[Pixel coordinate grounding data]
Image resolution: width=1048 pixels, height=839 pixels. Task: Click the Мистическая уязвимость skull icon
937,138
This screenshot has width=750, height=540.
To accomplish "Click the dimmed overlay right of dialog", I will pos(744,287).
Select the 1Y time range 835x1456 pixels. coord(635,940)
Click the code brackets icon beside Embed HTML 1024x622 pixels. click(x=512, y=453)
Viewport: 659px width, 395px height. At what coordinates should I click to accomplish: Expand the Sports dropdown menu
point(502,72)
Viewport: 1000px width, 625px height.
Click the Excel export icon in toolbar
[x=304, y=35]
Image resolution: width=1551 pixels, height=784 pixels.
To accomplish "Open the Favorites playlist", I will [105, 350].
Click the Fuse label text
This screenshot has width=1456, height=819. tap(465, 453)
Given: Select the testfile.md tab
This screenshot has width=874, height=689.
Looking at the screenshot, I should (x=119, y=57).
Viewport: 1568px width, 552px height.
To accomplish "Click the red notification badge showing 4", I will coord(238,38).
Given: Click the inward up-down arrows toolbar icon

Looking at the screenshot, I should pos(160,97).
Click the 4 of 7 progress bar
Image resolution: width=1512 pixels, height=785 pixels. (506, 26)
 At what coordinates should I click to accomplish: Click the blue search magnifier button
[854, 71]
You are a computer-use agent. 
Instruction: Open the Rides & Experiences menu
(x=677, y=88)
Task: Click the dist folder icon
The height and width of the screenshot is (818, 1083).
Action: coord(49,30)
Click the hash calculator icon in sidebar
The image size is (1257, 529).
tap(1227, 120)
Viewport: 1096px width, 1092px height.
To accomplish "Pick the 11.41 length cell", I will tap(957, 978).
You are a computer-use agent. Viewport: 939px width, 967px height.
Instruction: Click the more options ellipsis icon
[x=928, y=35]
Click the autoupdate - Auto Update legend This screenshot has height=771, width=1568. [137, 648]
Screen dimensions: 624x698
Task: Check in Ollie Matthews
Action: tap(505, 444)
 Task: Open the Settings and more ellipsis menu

■ Description of the task:
Gather up every line in the data above that contains the word "will", copying each one.

■ Reply:
To accomplish "Click the dimmed overlay right of dialog", I will pos(744,287).
To accomplish "Open the Favorites playlist", I will [105, 350].
To accomplish "Click the red notification badge showing 4", I will coord(238,38).
To accomplish "Pick the 11.41 length cell", I will tap(957, 978).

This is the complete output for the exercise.